You are viewing a plain text version of this content. The canonical link for it is here.
Posted to user@mahout.apache.org by Tomasz Tretkowski <tt...@wp.pl> on 2015/12/26 22:20:58 UTC

CachingUserSimilarity concurrency issue.

Hi all.

I am using GenericBooleanPrefItemBasedRecommender with Tanimoto similarity.
To improve performance I used CachingUserSimilarity (code below)

public Recommender buildRecommender(DataModel dataModel) throws TasteException {
        UserSimilarity similarity = new CachingUserSimilarity(new TanimotoCoefficientSimilarity(similarityDataModel), similarityDataModel);
        UserNeighborhood neighborhood = new NearestNUserNeighborhood(8, Double.NEGATIVE_INFINITY, similarity, dataModel, 1.0);
        return new GenericBooleanPrefUserBasedRecommender(dataModel, neighborhood, similarity);
    }

However when I ran load tests on my server then I found that only about two out of eight cpu cores were utilized. The rest was waiting idle in org.apache.mahout.cf.taste.impl.common.Cache.get method. That is probably due to the fact that Cache.get method used in CachingUserSimilarity looks like this:
public V get(K key) throws TasteException {
    V value;
    synchronized (cache) {
      value = cache.get(key);
    }
...

Threads doing concurrent reads are blocking each other. I would expect standard double-checked locking pattern there to avoid that if it is not necessary (i.e. there is a hit and the cache is not modified).
Am I doing something wrong or there is a defect in Cache class?

--
Pozdrowienia,
 Tomasz Tretkowski



Re: CachingUserSimilarity concurrency issue.

Posted by Pat Ferrel <pa...@occamsmachete.com>.
That is from some very old code that is on the deprecation path.

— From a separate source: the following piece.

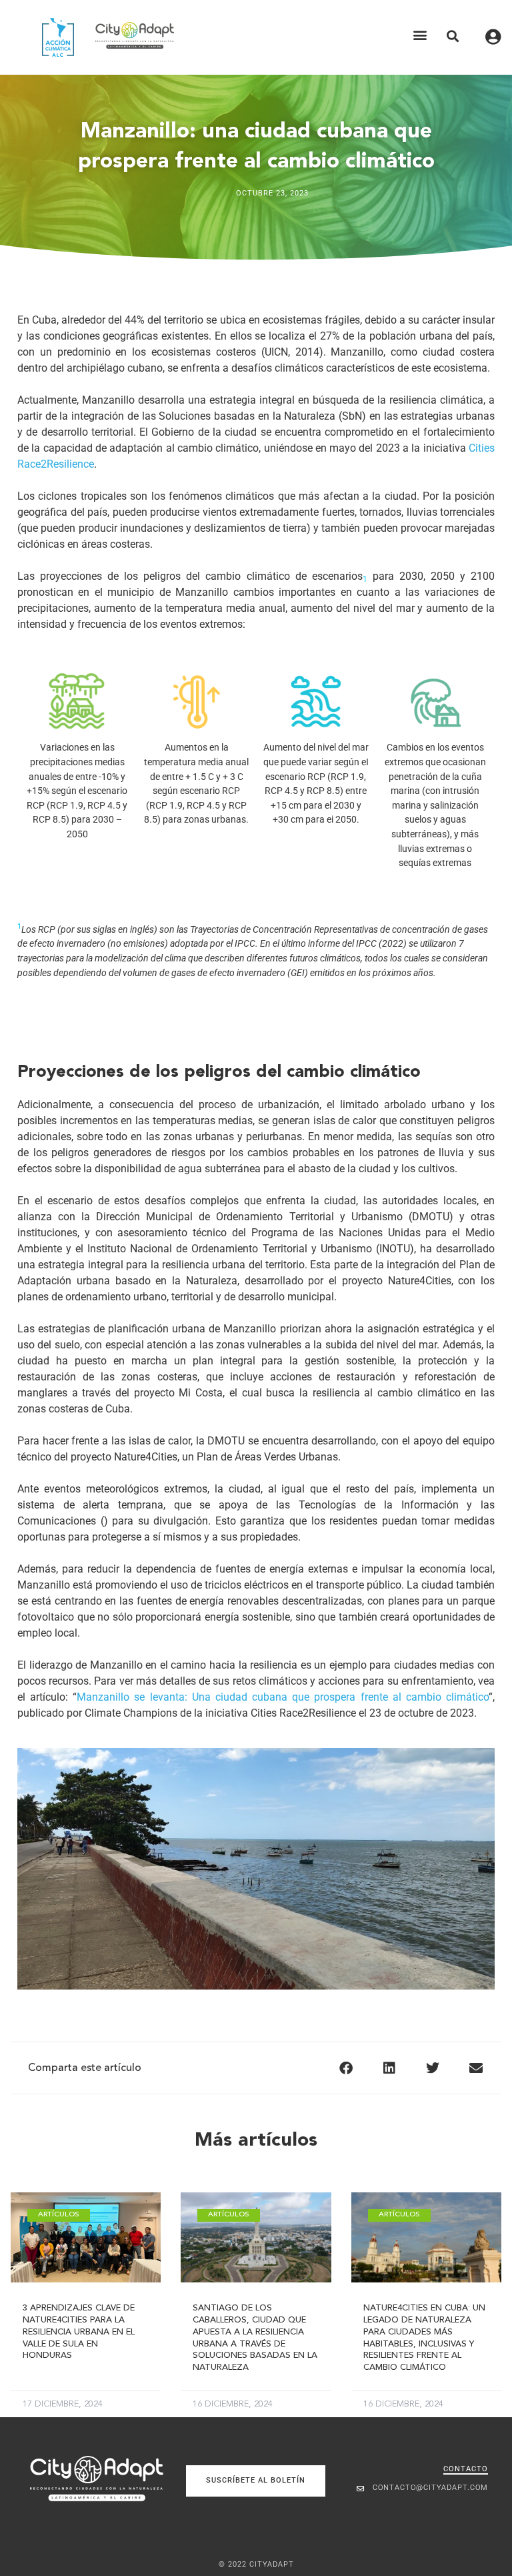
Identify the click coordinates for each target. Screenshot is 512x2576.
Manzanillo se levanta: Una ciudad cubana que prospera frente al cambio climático (283, 1697)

Mahout doesn’t accept Hadoop Mapreduce code anymore and this is even older, part of the Taste in-memory recommender. So if you change it, you may have to maintain it yourself. 

If you want something more modern, check out the Mahout + Spark + Search engine recommender here: https://templates.prediction.io/PredictionIO/template-scala-parallel-universal-recommendation. Too many new features to list here but still based on the SimilarityAnalysis part of Mahout.

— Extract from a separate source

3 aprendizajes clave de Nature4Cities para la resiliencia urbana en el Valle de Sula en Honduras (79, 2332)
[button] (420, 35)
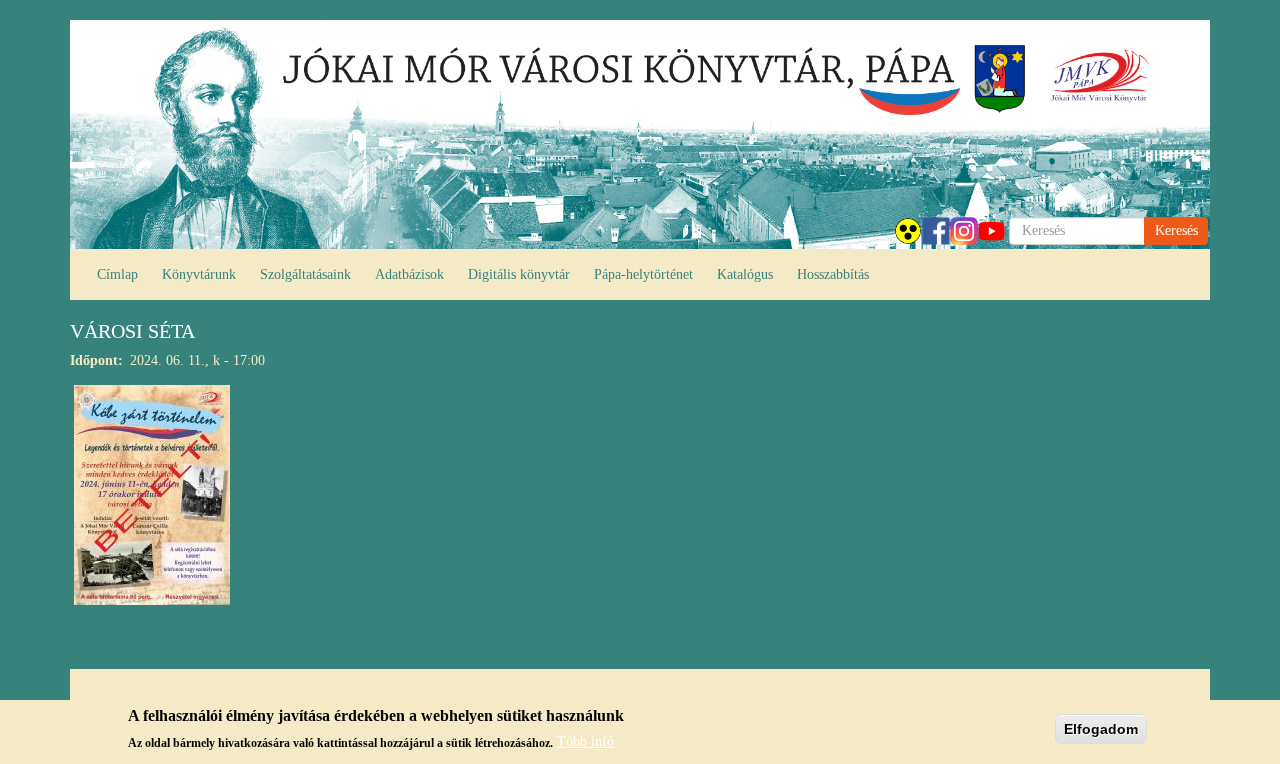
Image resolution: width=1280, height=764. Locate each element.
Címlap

> On Dec 26, 2015, at 1:20 PM, Tomasz Tretkowski <tt...@wp.pl> wrote:
> 
> Hi all.
> 
> I am using GenericBooleanPrefItemBasedRecommender with Tanimoto similarity.
> To improve performance I used CachingUserSimilarity (code below)
> 
> public Recommender buildRecommender(DataModel dataModel) throws TasteException {
>        UserSimilarity similarity = new CachingUserSimilarity(new TanimotoCoefficientSimilarity(similarityDataModel), similarityDataModel);
>        UserNeighborhood neighborhood = new NearestNUserNeighborhood(8, Double.NEGATIVE_INFINITY, similarity, dataModel, 1.0);
>        return new GenericBooleanPrefUserBasedRecommender(dataModel, neighborhood, similarity);
>    }
> 
> However when I ran load tests on my server then I found that only about two out of eight cpu cores were utilized. The rest was waiting idle in org.apache.mahout.cf.taste.impl.common.Cache.get method. That is probably due to the fact that Cache.get method used in CachingUserSimilarity looks like this:
> public V get(K key) throws TasteException {
>    V value;
>    synchronized (cache) {
>      value = cache.get(key);
>    }
> ...
> 
> Threads doing concurrent reads are blocking each other. I would expect standard double-checked locking pattern there to avoid that if it is not necessary (i.e. there is a hit and the cache is not modified).
> Am I doing something wrong or there is a defect in Cache class?
> 
> --
> Pozdrowienia,
> Tomasz Tretkowski
> 
>